**What you have to do:** All lines from the one with "Click the play" to the end of the entries below must be written out exactly. Leave out any other line.

··· Exercise input ···

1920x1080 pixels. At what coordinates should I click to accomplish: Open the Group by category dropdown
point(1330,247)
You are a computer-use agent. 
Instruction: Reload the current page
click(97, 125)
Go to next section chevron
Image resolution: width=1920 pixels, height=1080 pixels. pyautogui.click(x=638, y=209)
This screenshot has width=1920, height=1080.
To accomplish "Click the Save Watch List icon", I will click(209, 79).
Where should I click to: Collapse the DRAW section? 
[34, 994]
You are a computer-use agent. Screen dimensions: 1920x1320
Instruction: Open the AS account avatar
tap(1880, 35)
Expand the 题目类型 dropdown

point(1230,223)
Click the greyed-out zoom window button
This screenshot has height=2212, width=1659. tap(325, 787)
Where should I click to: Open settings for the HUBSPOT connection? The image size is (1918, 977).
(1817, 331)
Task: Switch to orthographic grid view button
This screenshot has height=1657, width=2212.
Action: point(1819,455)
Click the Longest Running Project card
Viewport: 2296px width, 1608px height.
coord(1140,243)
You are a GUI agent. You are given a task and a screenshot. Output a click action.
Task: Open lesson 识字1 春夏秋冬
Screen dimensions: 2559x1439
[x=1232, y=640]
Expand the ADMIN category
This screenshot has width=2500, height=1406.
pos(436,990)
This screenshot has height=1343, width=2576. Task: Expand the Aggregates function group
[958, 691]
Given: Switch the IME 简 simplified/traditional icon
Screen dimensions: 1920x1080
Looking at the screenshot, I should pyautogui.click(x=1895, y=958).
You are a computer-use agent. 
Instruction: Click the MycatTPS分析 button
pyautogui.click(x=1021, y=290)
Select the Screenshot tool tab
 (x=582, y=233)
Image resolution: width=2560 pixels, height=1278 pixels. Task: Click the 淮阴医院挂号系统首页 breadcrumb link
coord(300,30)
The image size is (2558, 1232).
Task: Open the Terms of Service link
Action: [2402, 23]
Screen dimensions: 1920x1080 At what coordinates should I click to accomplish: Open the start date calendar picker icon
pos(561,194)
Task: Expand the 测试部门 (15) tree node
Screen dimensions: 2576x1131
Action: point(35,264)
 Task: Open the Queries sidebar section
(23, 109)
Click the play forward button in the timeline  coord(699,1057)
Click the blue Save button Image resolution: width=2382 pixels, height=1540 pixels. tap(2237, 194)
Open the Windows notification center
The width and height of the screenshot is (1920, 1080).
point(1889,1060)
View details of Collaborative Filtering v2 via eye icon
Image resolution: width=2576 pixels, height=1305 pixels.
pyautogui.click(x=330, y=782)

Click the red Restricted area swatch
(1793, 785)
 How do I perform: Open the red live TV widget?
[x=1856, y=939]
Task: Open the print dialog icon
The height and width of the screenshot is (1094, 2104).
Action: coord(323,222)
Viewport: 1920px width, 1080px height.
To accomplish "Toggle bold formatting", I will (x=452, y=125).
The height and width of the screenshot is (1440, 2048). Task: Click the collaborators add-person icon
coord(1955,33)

···

**Result of this exercise:**
Click the play forward button in the timeline  coord(699,1057)
Click the blue Save button Image resolution: width=2382 pixels, height=1540 pixels. tap(2237, 194)
Open the Windows notification center
The width and height of the screenshot is (1920, 1080).
point(1889,1060)
View details of Collaborative Filtering v2 via eye icon
Image resolution: width=2576 pixels, height=1305 pixels.
pyautogui.click(x=330, y=782)

Click the red Restricted area swatch
(1793, 785)
 How do I perform: Open the red live TV widget?
[x=1856, y=939]
Task: Open the print dialog icon
The height and width of the screenshot is (1094, 2104).
Action: coord(323,222)
Viewport: 1920px width, 1080px height.
To accomplish "Toggle bold formatting", I will (x=452, y=125).
The height and width of the screenshot is (1440, 2048). Task: Click the collaborators add-person icon
coord(1955,33)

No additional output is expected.